Render as a numbered list the lines of the material from the one holding "Image resolution: width=1280" through the end of the material, both ends included, with blank lines dropped. Leave the pictures out of the answer.

(Pointing records for text and elements)
○ ○ ○ ○ ○ ○ ○
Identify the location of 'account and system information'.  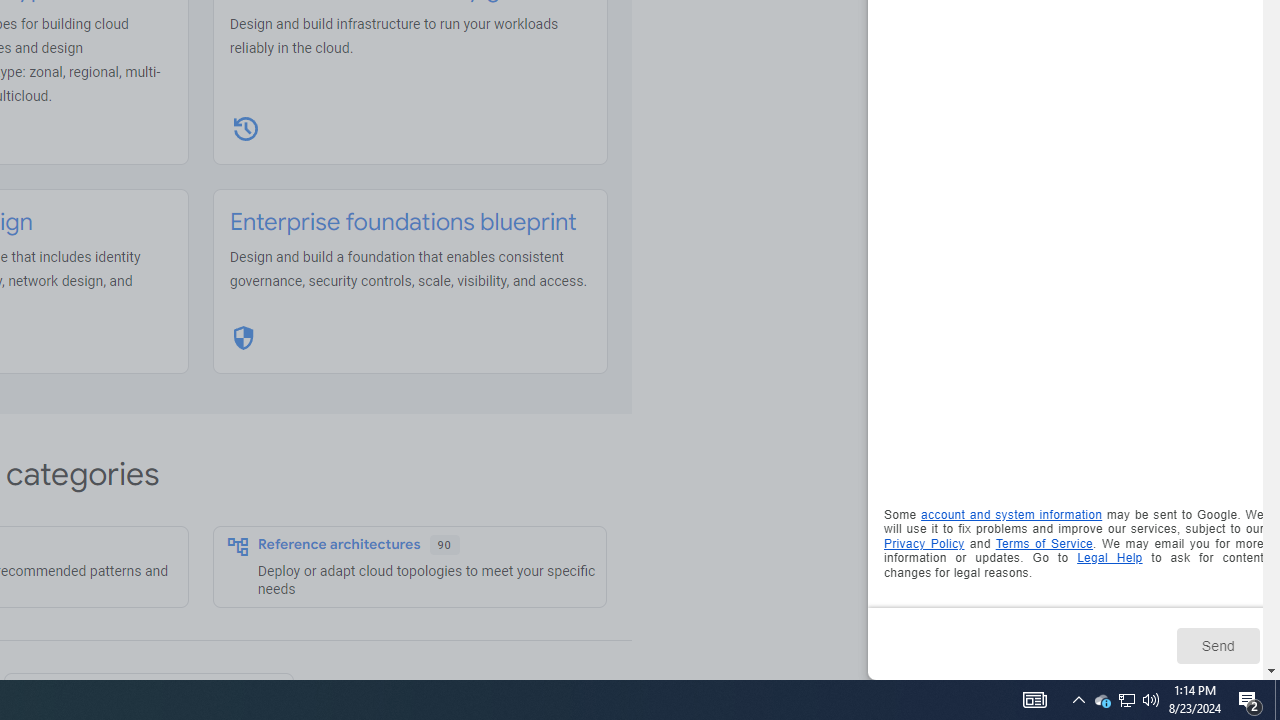
(1012, 514).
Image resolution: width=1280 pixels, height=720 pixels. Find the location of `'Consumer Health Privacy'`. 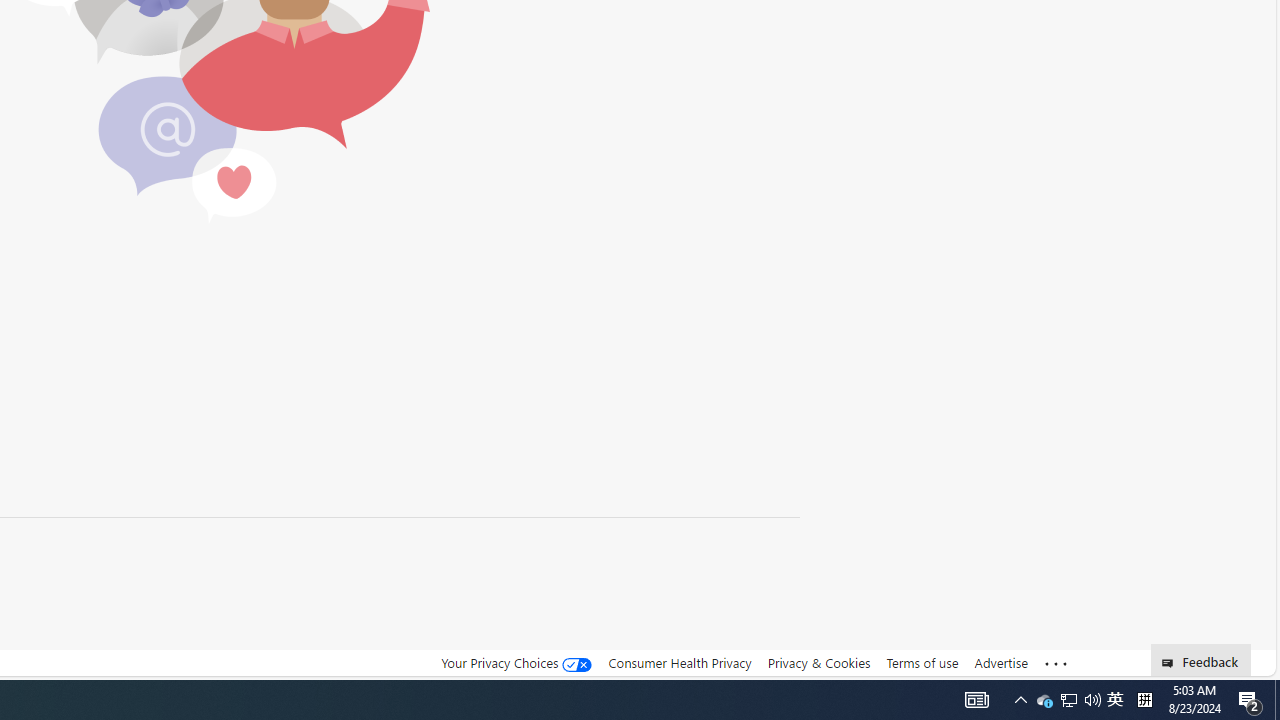

'Consumer Health Privacy' is located at coordinates (680, 663).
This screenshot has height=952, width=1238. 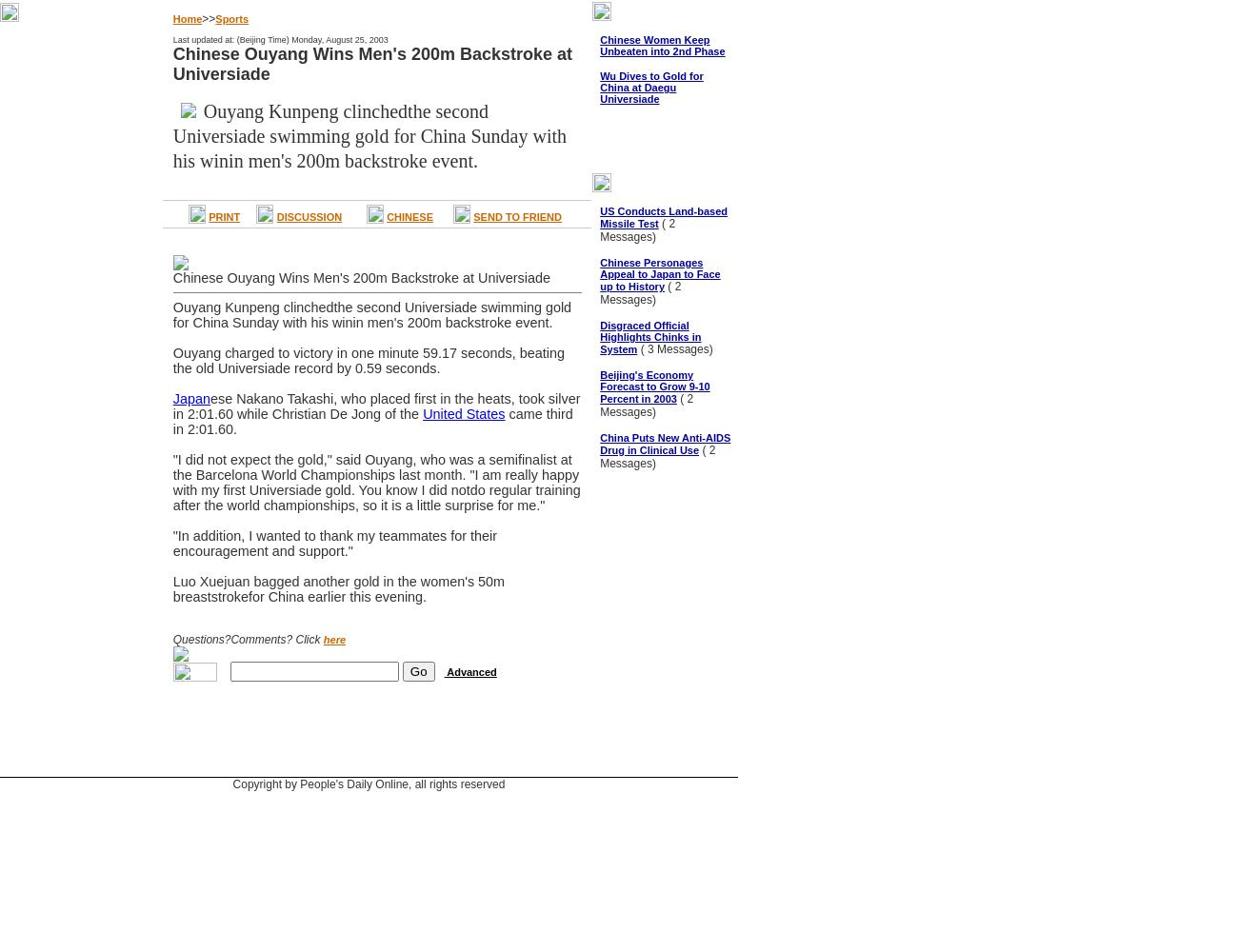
○ ○ ○ ○ ○ ○ ○
### Solution:
1. Image resolution: width=1280 pixels, height=720 pixels. Find the location of `'Consumer Health Privacy'`. 
2. 'Consumer Health Privacy' is located at coordinates (680, 663).
3. This screenshot has height=952, width=1238. 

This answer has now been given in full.